(PROBLEM): In the material below, reproduce word for word the part that opens with the line containing "Where should I click to: Open the Diplomacy" and closes with the line containing "[x=442, y=49]", including both of those lines.

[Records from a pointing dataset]
+++++

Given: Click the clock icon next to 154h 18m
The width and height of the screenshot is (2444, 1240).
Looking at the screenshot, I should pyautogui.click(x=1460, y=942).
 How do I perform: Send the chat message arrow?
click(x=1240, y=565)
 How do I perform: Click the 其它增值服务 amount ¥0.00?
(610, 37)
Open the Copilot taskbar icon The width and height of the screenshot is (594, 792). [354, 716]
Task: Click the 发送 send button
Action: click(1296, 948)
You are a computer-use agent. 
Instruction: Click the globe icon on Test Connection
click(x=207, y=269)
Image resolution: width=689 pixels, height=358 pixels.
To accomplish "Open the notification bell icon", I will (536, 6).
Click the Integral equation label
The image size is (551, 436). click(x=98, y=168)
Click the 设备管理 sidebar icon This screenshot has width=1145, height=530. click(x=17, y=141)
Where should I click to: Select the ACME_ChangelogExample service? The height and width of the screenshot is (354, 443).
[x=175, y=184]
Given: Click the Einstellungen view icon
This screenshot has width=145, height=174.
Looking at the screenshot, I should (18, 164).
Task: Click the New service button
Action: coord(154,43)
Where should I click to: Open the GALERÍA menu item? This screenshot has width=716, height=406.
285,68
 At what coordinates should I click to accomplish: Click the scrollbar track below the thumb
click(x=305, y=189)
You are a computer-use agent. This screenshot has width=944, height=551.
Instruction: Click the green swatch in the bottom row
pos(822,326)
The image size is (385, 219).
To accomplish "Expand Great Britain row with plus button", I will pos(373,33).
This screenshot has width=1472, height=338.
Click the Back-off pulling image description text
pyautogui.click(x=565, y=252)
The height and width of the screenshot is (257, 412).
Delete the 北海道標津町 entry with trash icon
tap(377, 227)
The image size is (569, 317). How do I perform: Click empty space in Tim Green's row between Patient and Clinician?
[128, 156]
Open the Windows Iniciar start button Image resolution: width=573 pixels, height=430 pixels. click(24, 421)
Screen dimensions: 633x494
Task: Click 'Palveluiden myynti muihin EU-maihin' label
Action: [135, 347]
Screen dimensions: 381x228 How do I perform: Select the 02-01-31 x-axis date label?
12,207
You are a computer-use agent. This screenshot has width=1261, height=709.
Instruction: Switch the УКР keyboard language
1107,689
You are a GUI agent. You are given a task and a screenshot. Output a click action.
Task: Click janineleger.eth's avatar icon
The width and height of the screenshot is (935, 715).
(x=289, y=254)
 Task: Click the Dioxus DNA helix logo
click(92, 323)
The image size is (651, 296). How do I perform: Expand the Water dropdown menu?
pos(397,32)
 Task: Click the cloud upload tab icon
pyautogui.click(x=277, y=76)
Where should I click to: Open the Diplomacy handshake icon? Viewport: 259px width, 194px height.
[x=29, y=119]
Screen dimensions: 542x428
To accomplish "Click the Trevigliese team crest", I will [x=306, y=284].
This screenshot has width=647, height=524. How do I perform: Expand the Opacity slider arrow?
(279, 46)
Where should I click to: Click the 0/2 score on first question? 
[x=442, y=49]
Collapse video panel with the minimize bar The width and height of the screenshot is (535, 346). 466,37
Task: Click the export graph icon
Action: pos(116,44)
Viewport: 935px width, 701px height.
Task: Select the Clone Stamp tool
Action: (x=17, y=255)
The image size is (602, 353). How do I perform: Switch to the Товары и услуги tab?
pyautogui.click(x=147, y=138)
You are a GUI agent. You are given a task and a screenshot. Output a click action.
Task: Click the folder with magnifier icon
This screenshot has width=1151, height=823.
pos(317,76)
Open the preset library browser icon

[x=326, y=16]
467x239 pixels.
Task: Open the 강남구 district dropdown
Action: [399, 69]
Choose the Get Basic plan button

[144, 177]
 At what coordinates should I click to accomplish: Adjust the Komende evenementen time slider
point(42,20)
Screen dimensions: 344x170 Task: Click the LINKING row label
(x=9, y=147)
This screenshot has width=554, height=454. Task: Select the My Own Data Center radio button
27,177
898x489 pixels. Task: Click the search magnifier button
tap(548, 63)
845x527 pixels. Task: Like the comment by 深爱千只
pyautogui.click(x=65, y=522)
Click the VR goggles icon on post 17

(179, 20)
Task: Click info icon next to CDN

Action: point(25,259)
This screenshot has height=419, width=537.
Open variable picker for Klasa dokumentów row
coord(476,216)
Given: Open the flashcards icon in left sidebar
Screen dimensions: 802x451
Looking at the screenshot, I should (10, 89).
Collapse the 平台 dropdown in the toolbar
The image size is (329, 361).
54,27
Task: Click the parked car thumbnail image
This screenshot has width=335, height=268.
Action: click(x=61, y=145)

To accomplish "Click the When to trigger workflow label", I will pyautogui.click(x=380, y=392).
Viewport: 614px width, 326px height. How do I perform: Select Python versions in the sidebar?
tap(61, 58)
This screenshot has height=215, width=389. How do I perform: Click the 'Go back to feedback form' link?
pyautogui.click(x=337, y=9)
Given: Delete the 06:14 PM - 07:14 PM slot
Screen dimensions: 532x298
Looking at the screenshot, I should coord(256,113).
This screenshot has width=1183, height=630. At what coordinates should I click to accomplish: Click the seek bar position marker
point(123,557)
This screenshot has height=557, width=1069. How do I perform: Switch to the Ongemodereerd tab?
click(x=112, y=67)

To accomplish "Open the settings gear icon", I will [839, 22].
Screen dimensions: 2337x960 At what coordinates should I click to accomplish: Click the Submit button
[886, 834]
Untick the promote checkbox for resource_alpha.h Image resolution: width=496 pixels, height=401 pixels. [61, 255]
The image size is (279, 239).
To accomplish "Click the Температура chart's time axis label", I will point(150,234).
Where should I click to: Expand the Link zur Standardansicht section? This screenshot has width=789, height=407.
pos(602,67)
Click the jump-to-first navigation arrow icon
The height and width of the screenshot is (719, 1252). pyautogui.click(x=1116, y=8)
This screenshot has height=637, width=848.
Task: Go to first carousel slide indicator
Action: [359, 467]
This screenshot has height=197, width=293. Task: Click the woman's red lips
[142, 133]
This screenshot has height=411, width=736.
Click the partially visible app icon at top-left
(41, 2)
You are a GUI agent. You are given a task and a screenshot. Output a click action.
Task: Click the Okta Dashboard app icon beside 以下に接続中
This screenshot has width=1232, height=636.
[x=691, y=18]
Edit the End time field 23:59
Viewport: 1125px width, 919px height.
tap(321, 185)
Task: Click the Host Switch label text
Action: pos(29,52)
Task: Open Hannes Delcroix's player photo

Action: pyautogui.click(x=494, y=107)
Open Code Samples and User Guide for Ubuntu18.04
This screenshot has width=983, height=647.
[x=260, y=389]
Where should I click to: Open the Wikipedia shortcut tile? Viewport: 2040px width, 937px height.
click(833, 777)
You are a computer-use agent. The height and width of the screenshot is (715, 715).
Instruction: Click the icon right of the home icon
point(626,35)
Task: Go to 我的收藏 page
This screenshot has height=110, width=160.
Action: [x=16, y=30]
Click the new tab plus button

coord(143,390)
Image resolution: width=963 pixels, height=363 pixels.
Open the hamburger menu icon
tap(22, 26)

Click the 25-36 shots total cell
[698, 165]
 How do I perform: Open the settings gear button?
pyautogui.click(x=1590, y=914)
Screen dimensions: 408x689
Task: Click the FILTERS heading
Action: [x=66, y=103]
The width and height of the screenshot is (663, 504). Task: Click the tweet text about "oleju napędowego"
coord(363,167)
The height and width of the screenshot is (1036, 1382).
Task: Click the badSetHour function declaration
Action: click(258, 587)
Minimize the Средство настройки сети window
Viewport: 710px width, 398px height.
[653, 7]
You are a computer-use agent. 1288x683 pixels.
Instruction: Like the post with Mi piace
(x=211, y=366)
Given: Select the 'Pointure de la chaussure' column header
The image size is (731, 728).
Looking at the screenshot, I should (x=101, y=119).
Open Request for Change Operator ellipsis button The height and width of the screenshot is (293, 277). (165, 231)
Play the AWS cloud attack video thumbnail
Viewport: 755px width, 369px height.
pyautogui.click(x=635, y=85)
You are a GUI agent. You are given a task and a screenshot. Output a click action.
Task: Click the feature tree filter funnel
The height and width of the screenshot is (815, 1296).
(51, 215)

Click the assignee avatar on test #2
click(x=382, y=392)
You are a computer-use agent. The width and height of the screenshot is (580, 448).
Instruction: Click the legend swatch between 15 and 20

+++++

(ANSWER IN FULL):
Where should I click to: Open the Diplomacy handshake icon? Viewport: 259px width, 194px height.
[x=29, y=119]
Screen dimensions: 542x428
To accomplish "Click the Trevigliese team crest", I will [x=306, y=284].
This screenshot has width=647, height=524. How do I perform: Expand the Opacity slider arrow?
(279, 46)
Where should I click to: Click the 0/2 score on first question? 
[x=442, y=49]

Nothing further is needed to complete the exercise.